Whitney Huang '19, Mihika Kapoor '18, Danny Wilson '18
In a world of ever increasing accessibility to data, we visualized a dynamic heat map of people on Princeton’s campus. We have chosen not to label or explain any of them. Not to highlight any observations of interest, hypotheses about trends, or to postulate what the data means.
Part of the inherent value of this piece is its abstraction; however, we struggled to represent data in a way that it still remained sensical. An 18x18 LED grid is limiting in the era of the Retina Display. We explored disguising high resolution displays as simpler surfaces but ultimately settled on the aesthetic of the RGB LEDs. Additionally, we needed to determine whether to present live data or historical data—which dictated our hardware requirements.

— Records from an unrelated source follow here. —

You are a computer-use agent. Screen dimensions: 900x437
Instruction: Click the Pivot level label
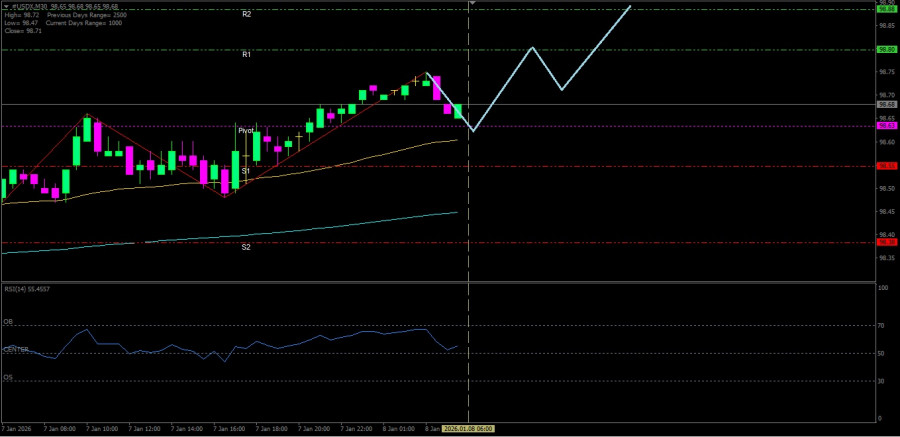point(245,131)
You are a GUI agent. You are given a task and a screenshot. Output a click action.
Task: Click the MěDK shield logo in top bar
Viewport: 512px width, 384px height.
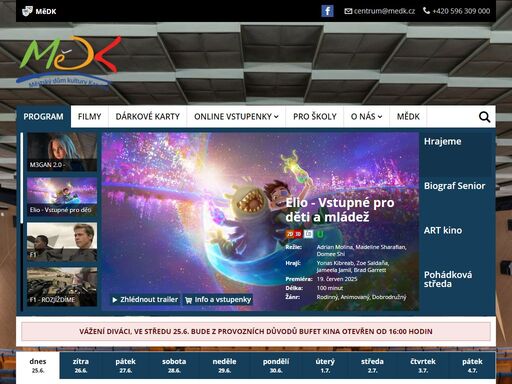tap(27, 11)
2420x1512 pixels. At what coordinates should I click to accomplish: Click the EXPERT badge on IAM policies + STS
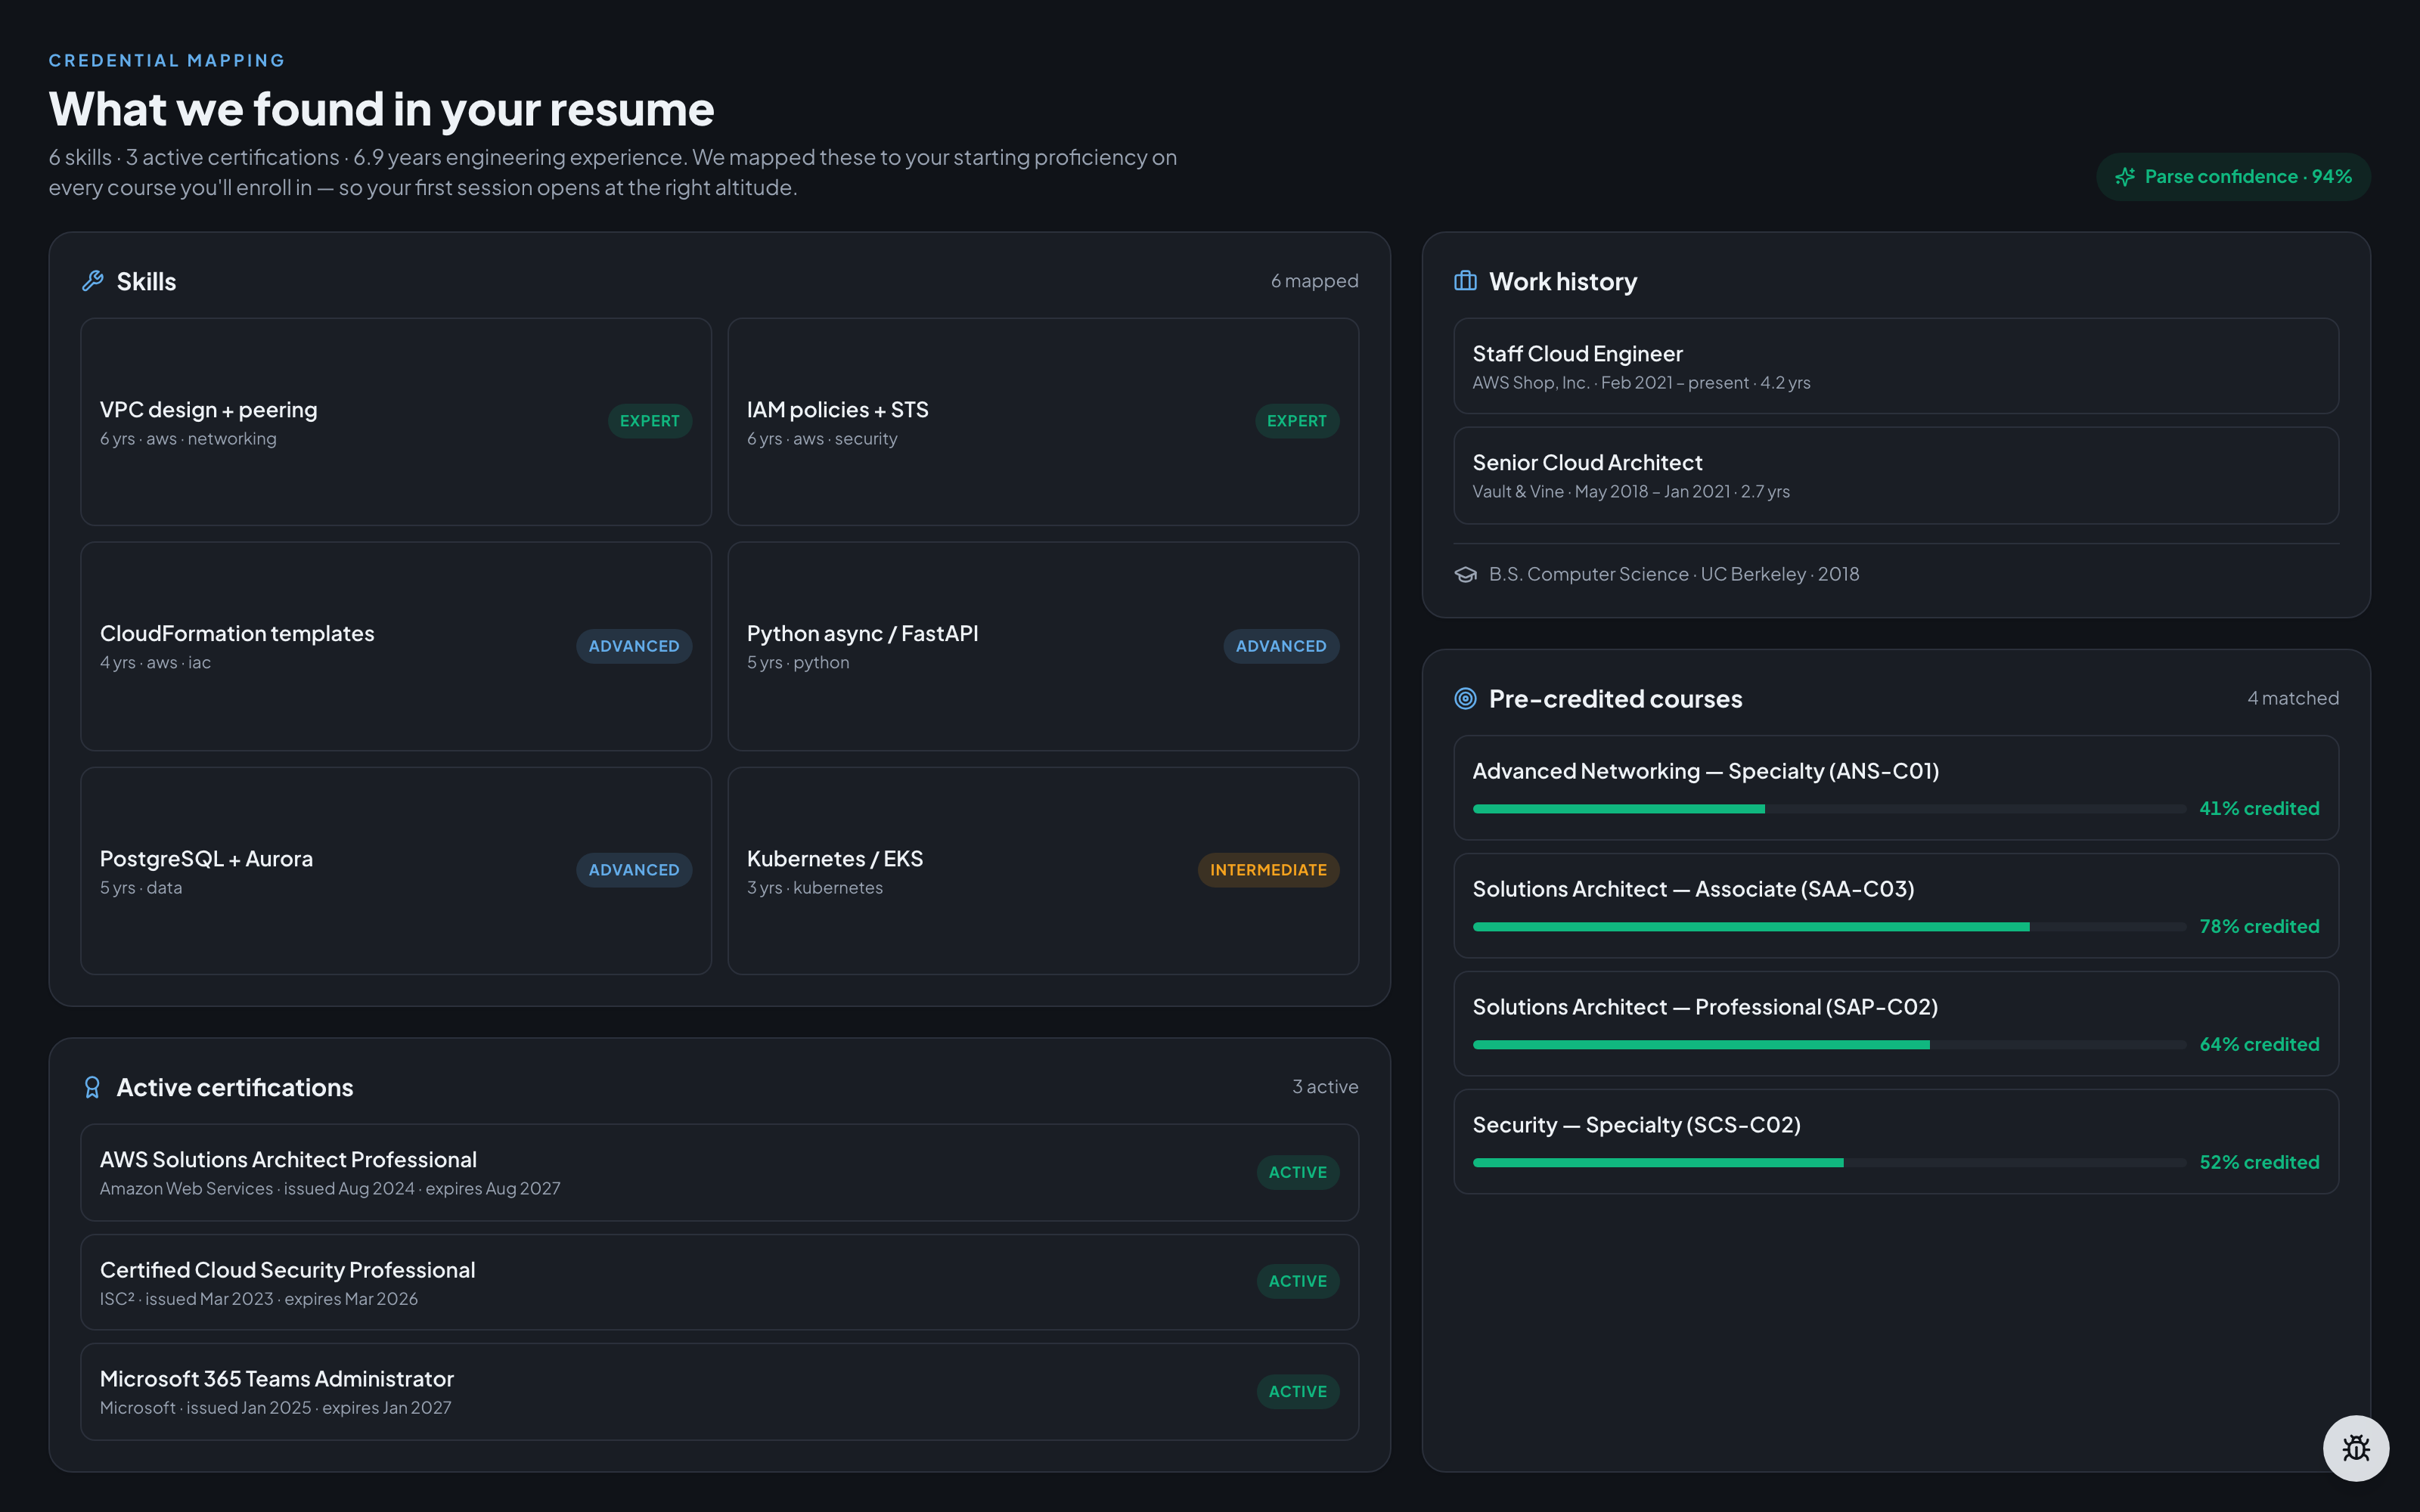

Our primary challenge was coherently consolidating data from a series of email reports from OIT detailing population movement across campus via wifi router feedback. Other explorations included visualizing energy usage across campus and Uber movement in NYC. Apart from the visualization itself, factors that informed our final design included budget, practicality of soldering hundreds of LED nodes, using an Arduino—or a Raspberry Pi for more complicated computation, and the scale limitations imposed by our tools (primarily our 12”x24” laser cutter). If the project is well received, we may consider a full-scale installation.
Transformation is a central tenet of our project’s theme in that we strive to transform the data into an interpretable form—without imposing our own biases upon it. This presented some unique difficulties and we worked hard to find a balance between data that was understandable and data that was completely analyzed ahead of time for the viewer.
Our collective experience with modeling and electrical hardware design was rather limited prior to this project. Now we find ourselves confident, in vector graphics, computer aided design, electrical signal transmission, microcontroller programming, laser cutter operation, and custom graphical representation of data with visualization constraints.